"RoslynParser.ForceReparseText" deadlocks in 9.5.7

I moved from 9.5.4 to 9.5.7 and observe a application deadlock in our “SnippetParser” based sample.

It can easily reproduced by taking the “SnippetParser” sample, updating all package references to 9.5.7 and adding this line the the end of “Form1.UpdateVBSource” (I used the SnippetParser sample from my 9.5 installation, not from your github).

this.vbMethodParser.ForceReparseText();

Then launch the sample and click the “Visual Basic” radio button:

Modified sample code is also here: https://www.hg-online.de/downloads/wknauf/SnippetsParsers_2024-07-18.zip

Probably, calling “Task.Wait” in a WinForms environment always bears the danger of deadlocks.

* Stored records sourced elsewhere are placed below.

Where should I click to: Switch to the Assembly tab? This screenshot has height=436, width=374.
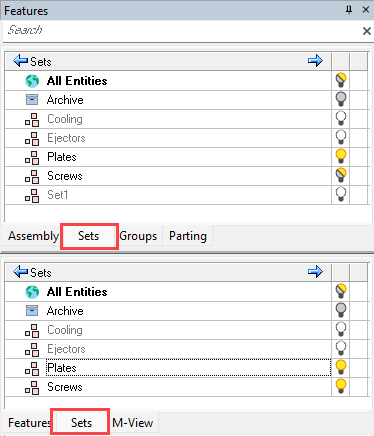(33, 236)
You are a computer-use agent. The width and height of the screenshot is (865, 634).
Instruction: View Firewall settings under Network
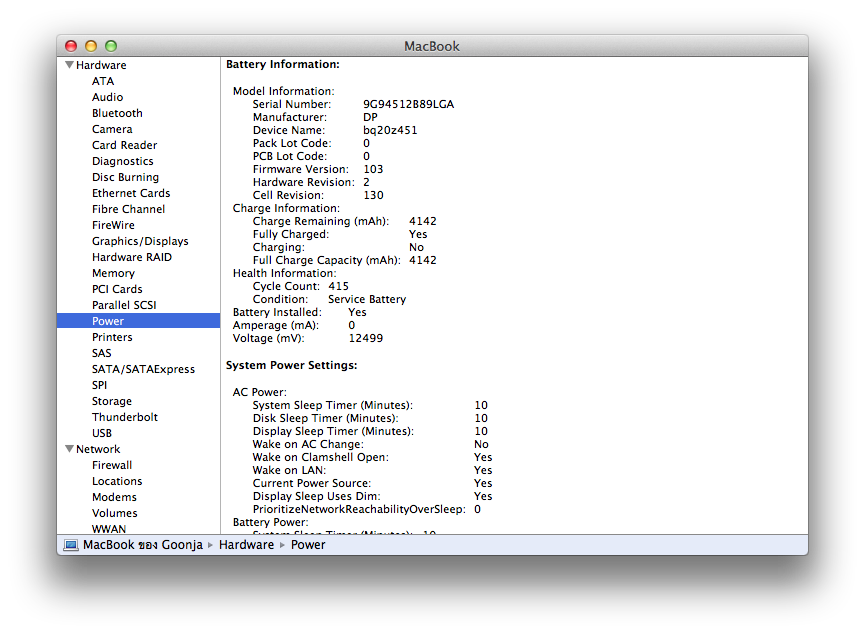(112, 465)
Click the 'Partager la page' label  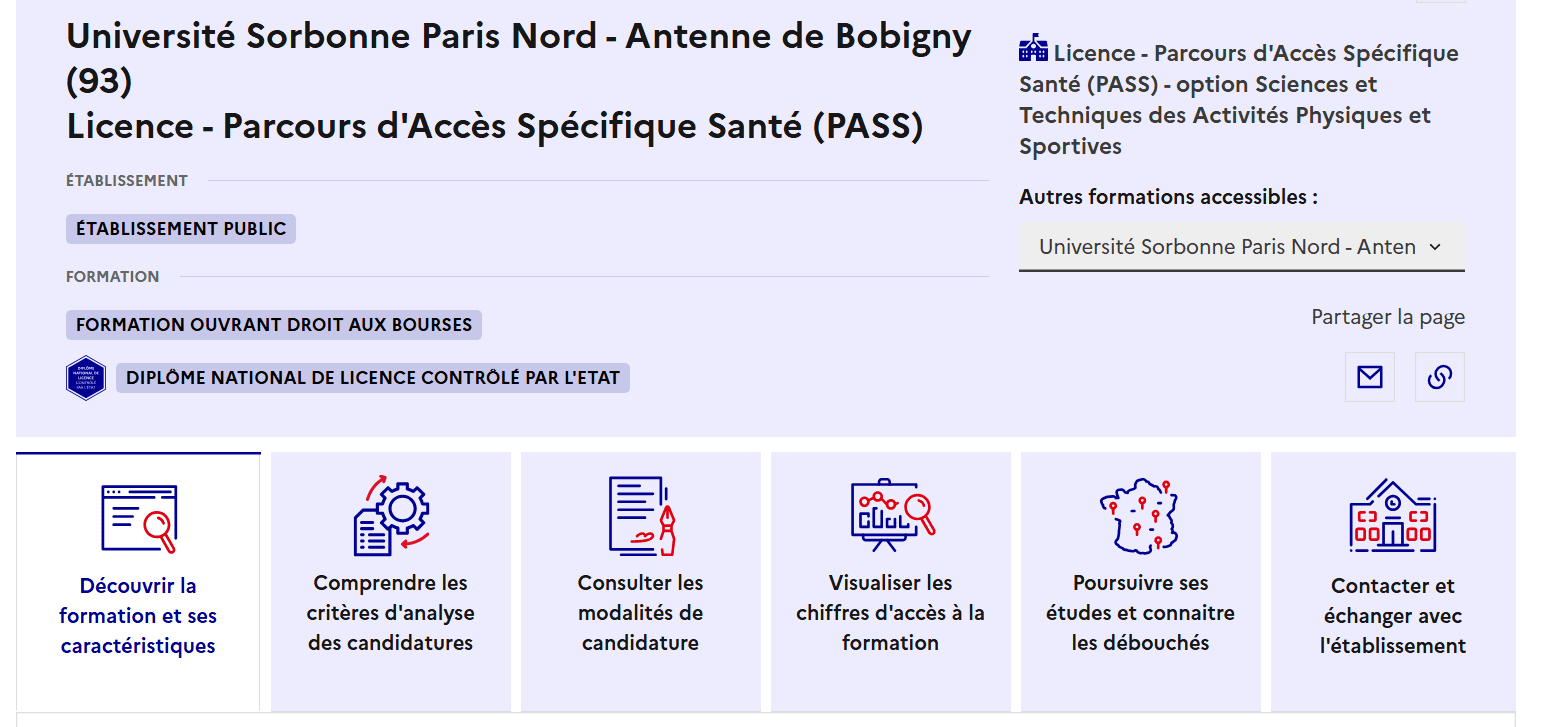(1388, 316)
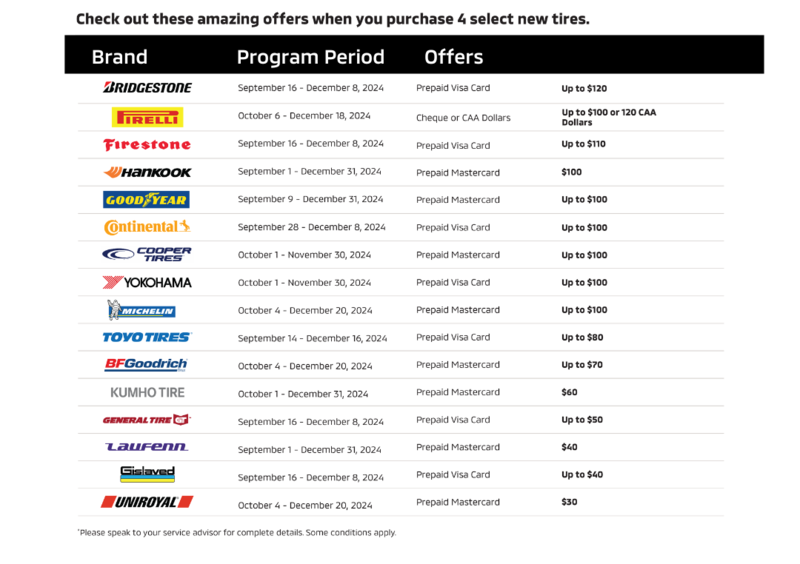
Task: Click the Hankook brand logo
Action: click(x=147, y=172)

Is it safe to use “ForceReparseTextAsync(true, CancellationToken.None)” instead?

I run into a similar issue some time ago, but could work around it here (https://forum.alternetsoft.com/t/lock-in-roslynparser-forcereparsetext/336). But now it happens always.

As far as I remember, I added the call to “ForceReparseText” because the editor might display wrong compile error for a short time before the code parsing was finished.

And unfortunately, we use “ForceReparseText” also to create a report for a bunch of scripts: we create an invisible SyntaxEdit control, set VB.NET and call “ForceReparseText”, then export the code editor content to RTF. This would of course not work with “ForceReparseTextAsync”, so we would have to switch to async rendering I fear.

Best regards

Wolfgang

PS: I will be on vacation for the next two weeks, so don’t expect fast replies from me.

Hi Wolfgang,

We have reproduced this issue, and it seems to be caused by moving to the latest Microsoft Code analysis version (4.10). With 4.8 ForceReparsing still works fine.

We will try to find the root reason for the deadlock, but if you could use await ForceReparseTextAsync, this would definitely be a safer option.

BTW, if you need to do an invisible task, you can use a parser without syntax edit control like this:

async Task DoSomething(string fileName)
{
    var list = new StringList();
    list.LoadFile(fileName);
    parser.Prepare(fileName, list);
    await parser.ForceReparseTextAsync(true, CancellationToken.None);
}

main code:

  await DoSomething(fileName);

Kind regards,
Dmitry

Thanks for the feedback.

As to my experience, waiting for a Task is in most situations not possible in WinForms apps. I had rare cases where it worked, but I don’t know why ;-).

I need the SyntaxEdit to save the content to RTF, wich I use for printing:

syntaxEdit.SaveStream(textWriter, new RtfExport());

This is probably not possible without a SyntaxEdit control?

Best regards

Wolfgang

Hi Torsten,

This seems to be working for me, but if you could avoid using Wait(), it would work best.

        Task.Run(() => this.vbMethodParser.ForceReparseTextAsync(true, System.Threading.CancellationToken.None)).Wait();

This is probably not possible without a SyntaxEdit control?

Yes, for now, saving in RTF requires SyntaxEdit control. Potentially, we can make it work with TextSource if needed.

Kind regards,
Dmitry

Hi Dmitry,

thanks, I will continue working on “ForceReparseTextAsync” after my vacation.